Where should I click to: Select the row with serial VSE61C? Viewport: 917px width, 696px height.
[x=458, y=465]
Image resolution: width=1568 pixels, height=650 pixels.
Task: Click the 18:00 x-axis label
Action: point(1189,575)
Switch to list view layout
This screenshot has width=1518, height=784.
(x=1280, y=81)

================================

*What this task involves:* Copy out each entry precisely. Leave nothing out.

*Task response:*
Where should I click to: Select the row with serial VSE61C? Viewport: 917px width, 696px height.
[x=458, y=465]
Image resolution: width=1568 pixels, height=650 pixels.
Task: Click the 18:00 x-axis label
Action: point(1189,575)
Switch to list view layout
This screenshot has width=1518, height=784.
(x=1280, y=81)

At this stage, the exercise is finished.